O convidado da semana é o treinador Edson Ricardo Pereira, carioca de 51 anos, casado com Patrícia R. das Chagas e pai de quatro filhos: Edson Ricardo, Felipe, Maria Eduarda e Eulógio (em homenagem a seu irmão de criação Eulógio Morgado). Ele nos contou um pouco de sua história no turfe, já que chegou ao Jockey Club Brasileiro nos seus primeiros anos de vida e acabou sendo inevitável seguir carreira profissional no meio turfístico. “Meu pai era cavalariço, me tirou de casa com quatro anos e me levou para morar no Jockey. Aos seis anos, tive a sorte de ser resgatado pela família Morgado (inicialmente pelo Eulógio, irmão do Bebeto, que morreu precocemente). Então morei e fui criado pela Neyde Feijó Morgado, minha mãe, até a maior idade. Dai toda a minha influência.”

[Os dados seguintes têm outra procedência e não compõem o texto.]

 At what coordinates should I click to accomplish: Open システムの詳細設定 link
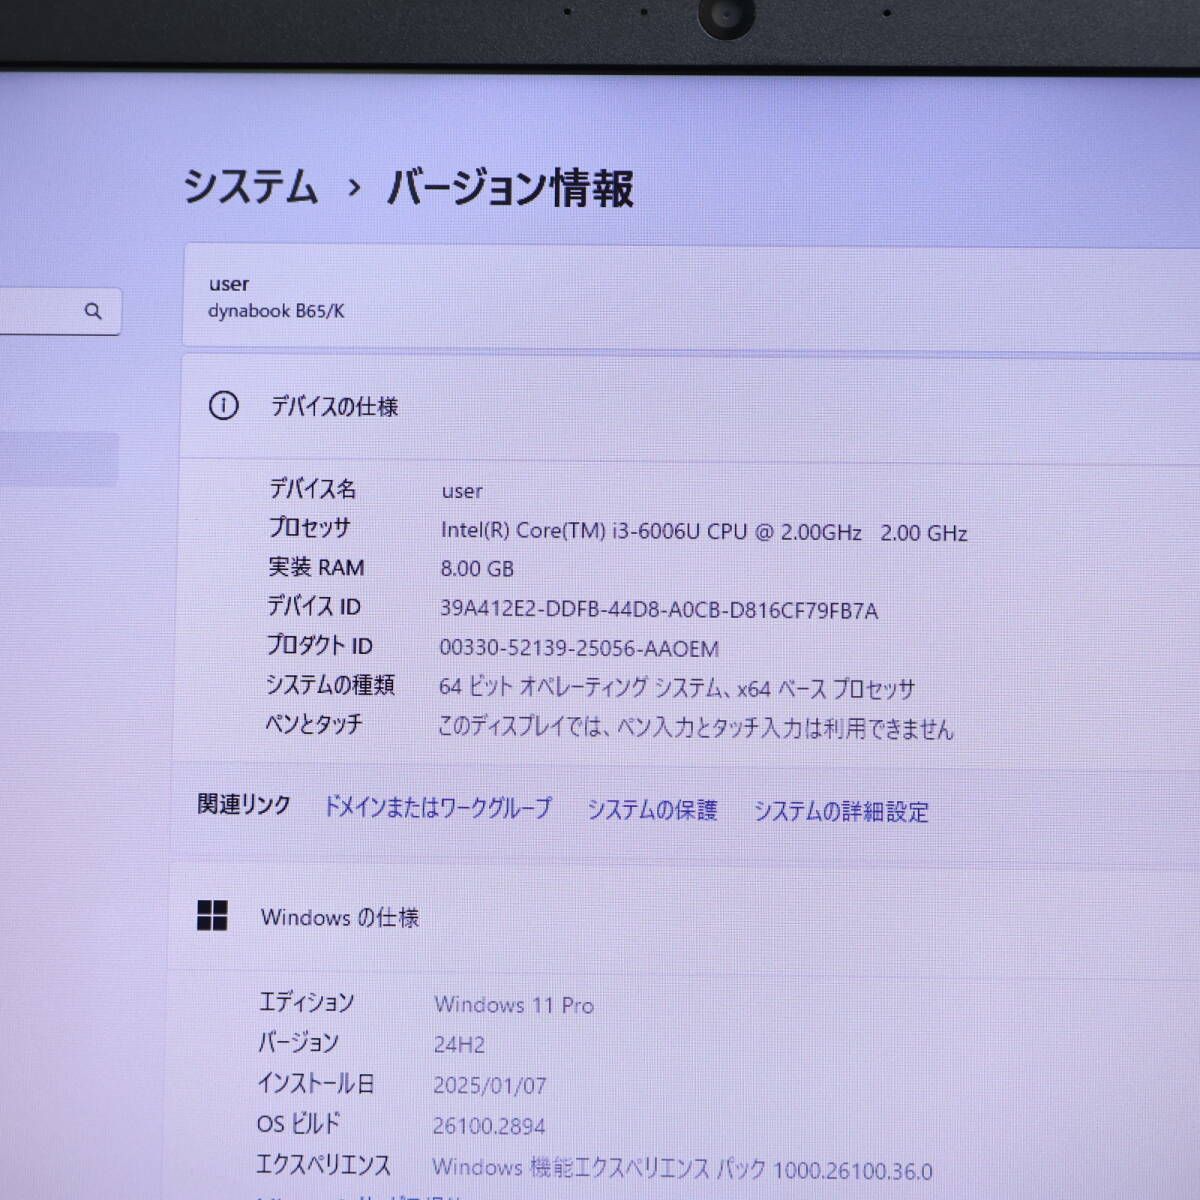(x=843, y=811)
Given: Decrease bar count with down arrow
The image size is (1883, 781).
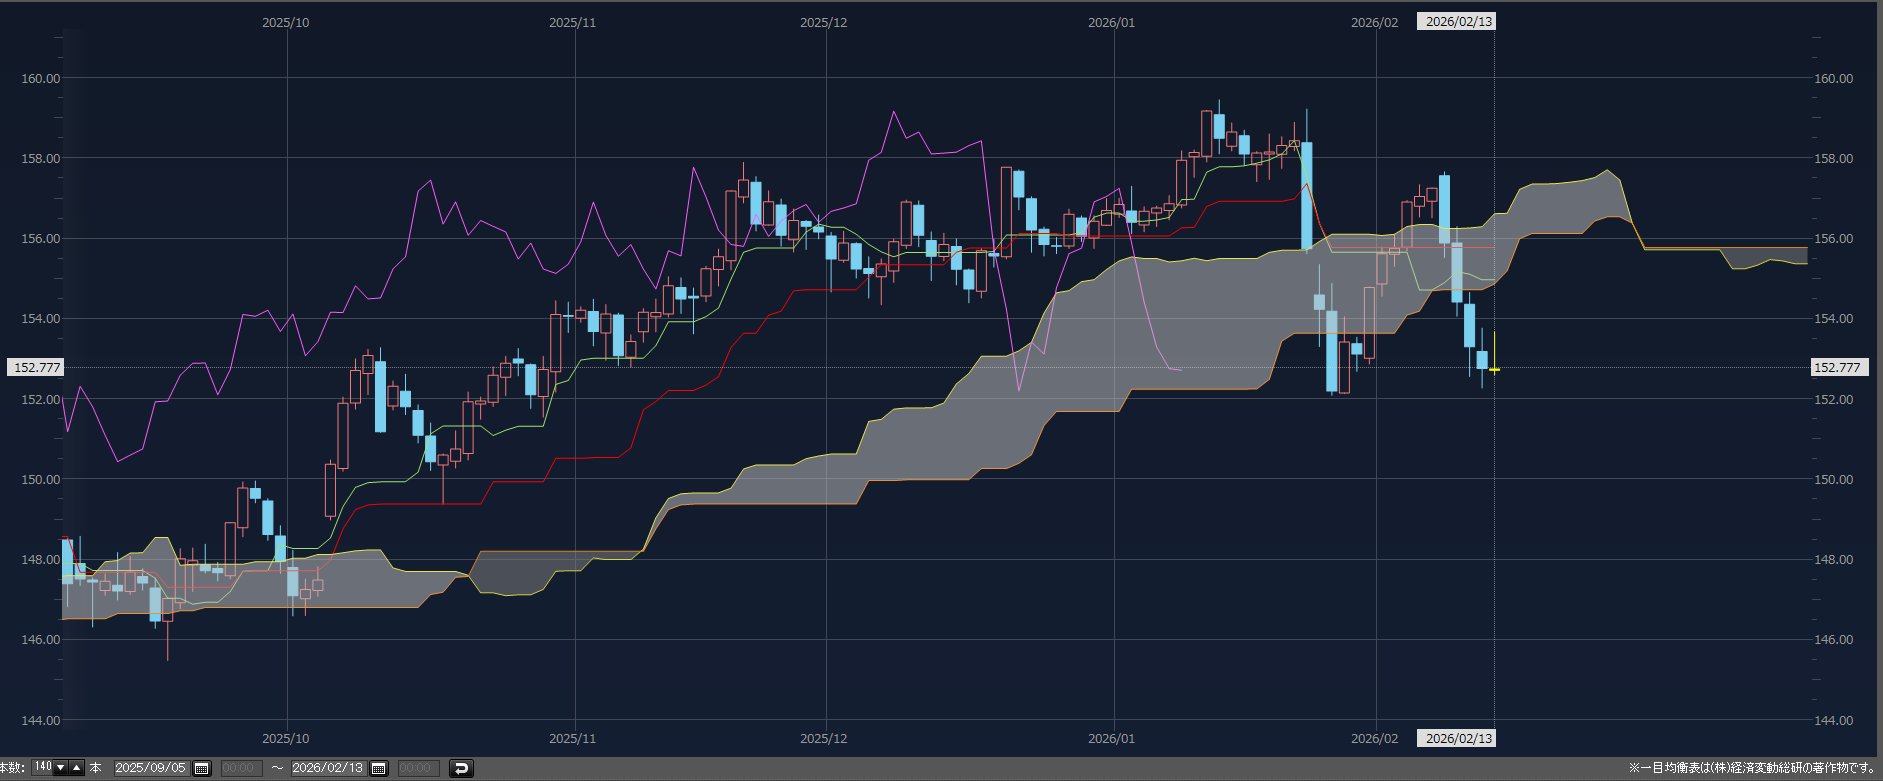Looking at the screenshot, I should 60,768.
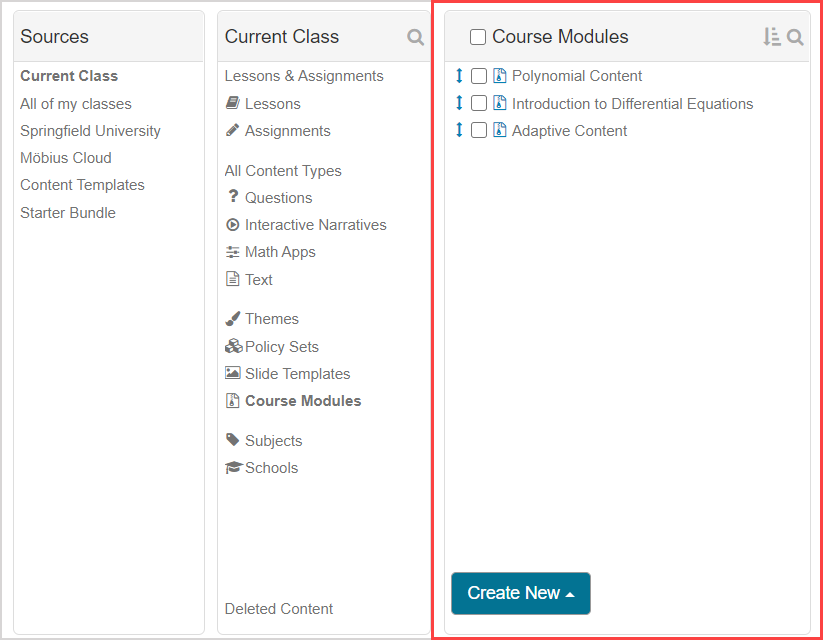
Task: Click the reorder arrow beside Adaptive Content
Action: click(459, 131)
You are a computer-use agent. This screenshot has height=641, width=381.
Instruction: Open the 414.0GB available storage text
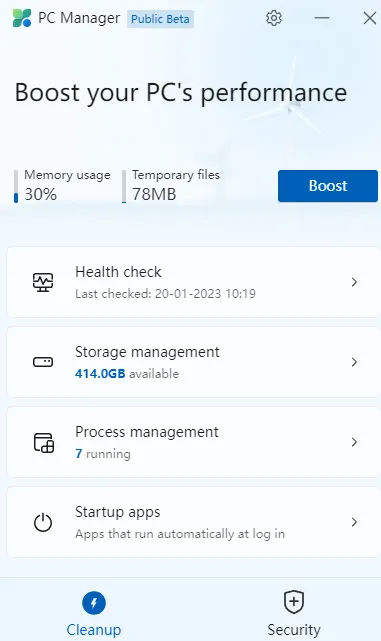tap(127, 374)
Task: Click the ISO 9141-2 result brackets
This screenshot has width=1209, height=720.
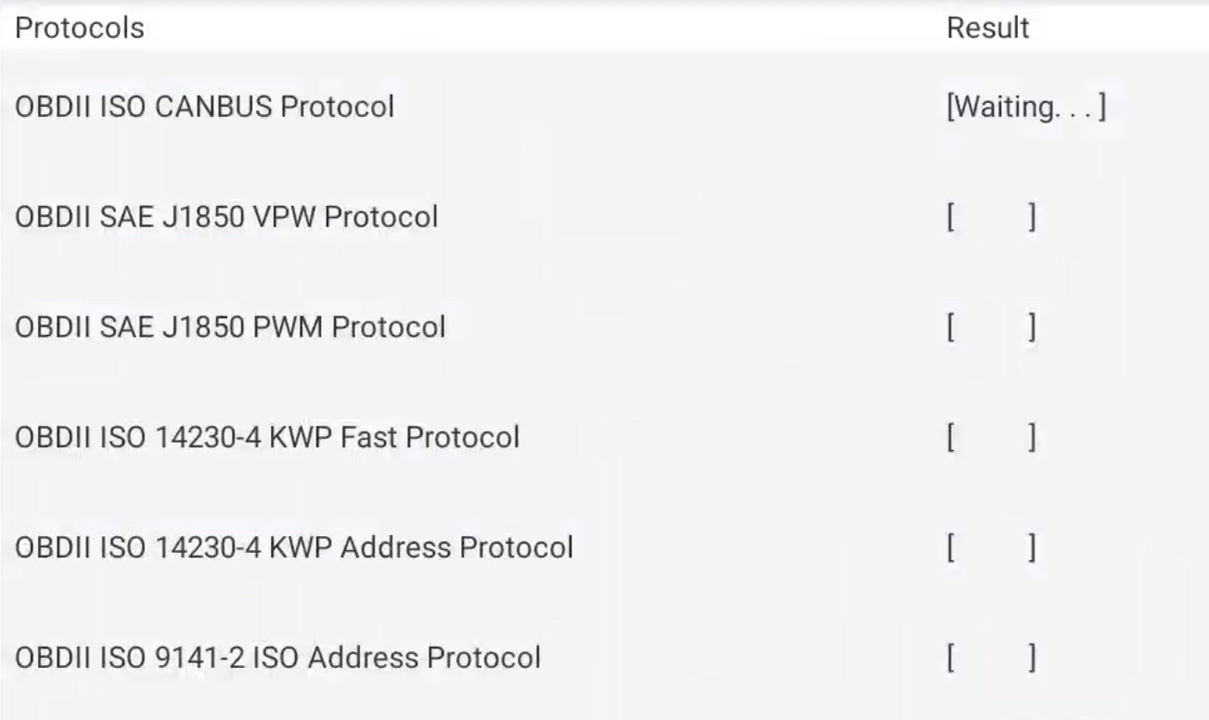Action: pyautogui.click(x=990, y=658)
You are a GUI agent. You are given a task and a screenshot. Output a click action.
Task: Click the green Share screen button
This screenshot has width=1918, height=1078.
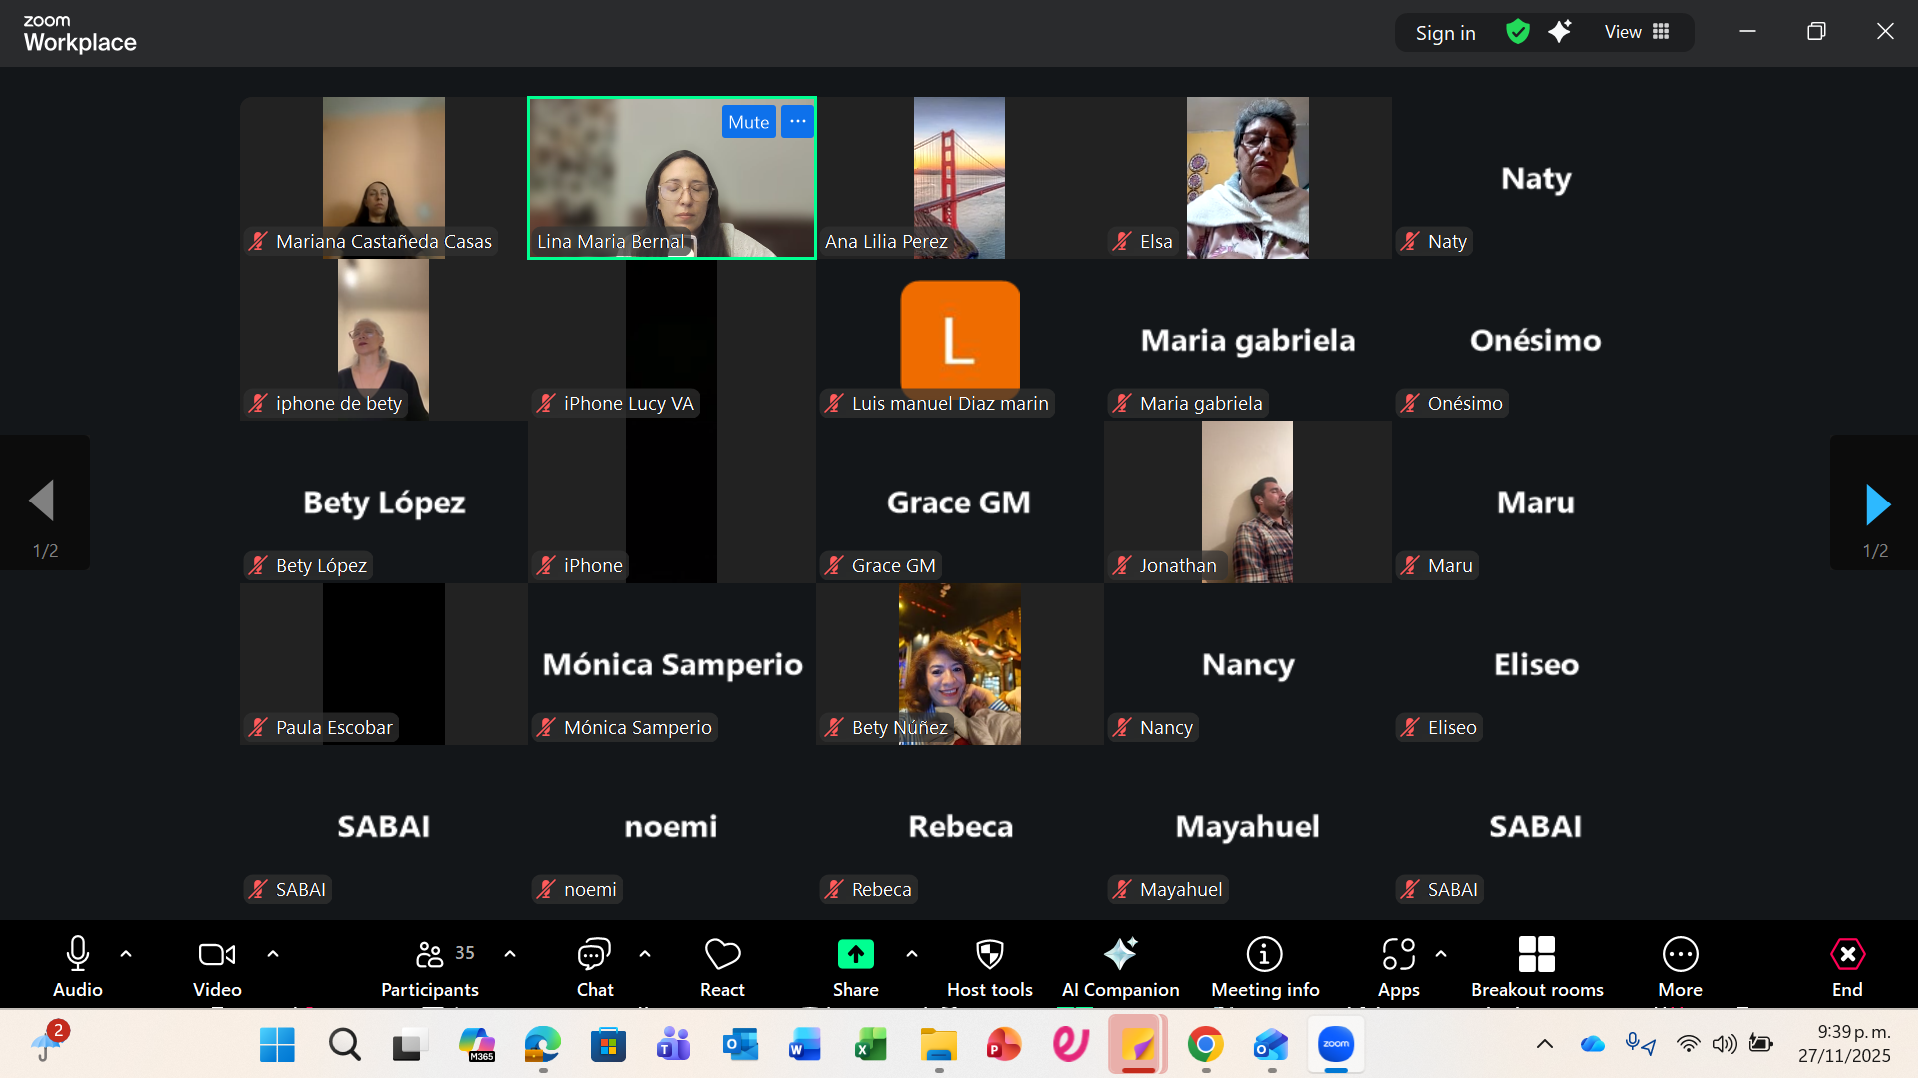[x=855, y=955]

“Comecei como cavalariço, depois fui segundo gerente, e assim aprendi bastante até me tornar treinador. Inicialmente trabalhei com meu irmão R.Morgado Jr. (Bebeto), como cavalariço e segundo gerente, depois passei um tempo no hipódromo de Serra Verde em BH. Posteriormente fui convidado para trabalhar como gerente em uma sessão que o Haras Santa Ana do Rio Grande tinha dentro do CT Mondesir em Pedro do Rio.” Durante todo esse período Ricardo adquiriu muita experiência, convivendo com diversos profissionais, mas optou por voltar a trabalhar com o Bebeto no CT Dedo de Deus, quando o mesmo estava perdendo a visão e precisava de sua ajuda. “Fiquei novamente trabalhando com meu irmão, até ser indicado por ele para trabalhar no Haras Praça XV, onde engrenei como treinador.”
Perguntei a ele, qual foi sua primeira vitória como treinador, mas ele considera uma importante vitória, mesmo sem carregar seu nome nos programas oficiais. “Minha primeira vitória treinando, não oficial, foi em 1989 com o cavalo Analfabeto do Haras Faxina. Trouxe ele pronto de Belo Horizonte e ganhei justamente o Clássico Minas Gerais. Porém a oficial foi com a égua Letícia Fizz, alguns anos depois.”
Ricardo se considera um profissional de sorte, por ter trabalhado em tantos lugares e conhecido o método de trabalho de muitos colegas de profissão. “Além de Minas Gerais, já trabalhei como treinador na Gávea, no CT Paraíso, no CT Posto de Fomento, no CT Verde e Preto, e atualmente estou no CT Vale do Marmelo. Mas como cavalariço e segundo gerente eu conheci muitos outros lugares.” E ainda se sente privilegiado por ter cuidado de dois craques. “Fidedigno do Stud Dona Lúcia e Energia Guest do Haras Praça XV, foram os melhores animais que eu treinei e aqueles que me deram as primeiras vitórias em provas de grupo.”
Chegando ao final de nossa conversa, pedi a Edson Ricardo, que comentasse um pouco sobre a estrutura de trabalho que possui hoje, já que tem vagas para receber animais de novos proprietários. “Atualmente estou no Marmelo com 15 animais. Tenho na equipe o José Carlos, meu segundo gerente e amigo, que está na comigo há 18 anos. Além dele, mais dois cavalariços (Daniel e Junior) e o redeador M.F.Souza, que também atua como jóquei. Gostaria de aproveitar o espaço para agradecer muito ao Haras Praça XV, ao Stud Santa Tereza, ao Stud Fidelidade Partidária, ao Dr.André Dumortout, ao Marcelo Macariam e a todos os proprietários que me prestigiaram nestes quase 30 anos de profissão. Mas um agradecimento especial, vai para o Bebeto, que me ensinou muito do que sei hoje.”
E como de costume, para fechar, o treinador comentou sobre suas inscrições na semana. “Tenho três inscrições. No sábado, o Super Bold que enfrenta carreira dura, mas se encontra em ótima forma. Na segunda–feira reaparece Moda Antiga com muita chance de vitória. Já na terça–feira tenho o Touro Bravo, onde acho que pela primeira vez vai correr tudo o que sabe.”
O site Raia Leve agradece as informações do treinador E.Ricardo e deseja a ela ainda mais sucesso, oportunidades e vitórias nesta difícil profissão.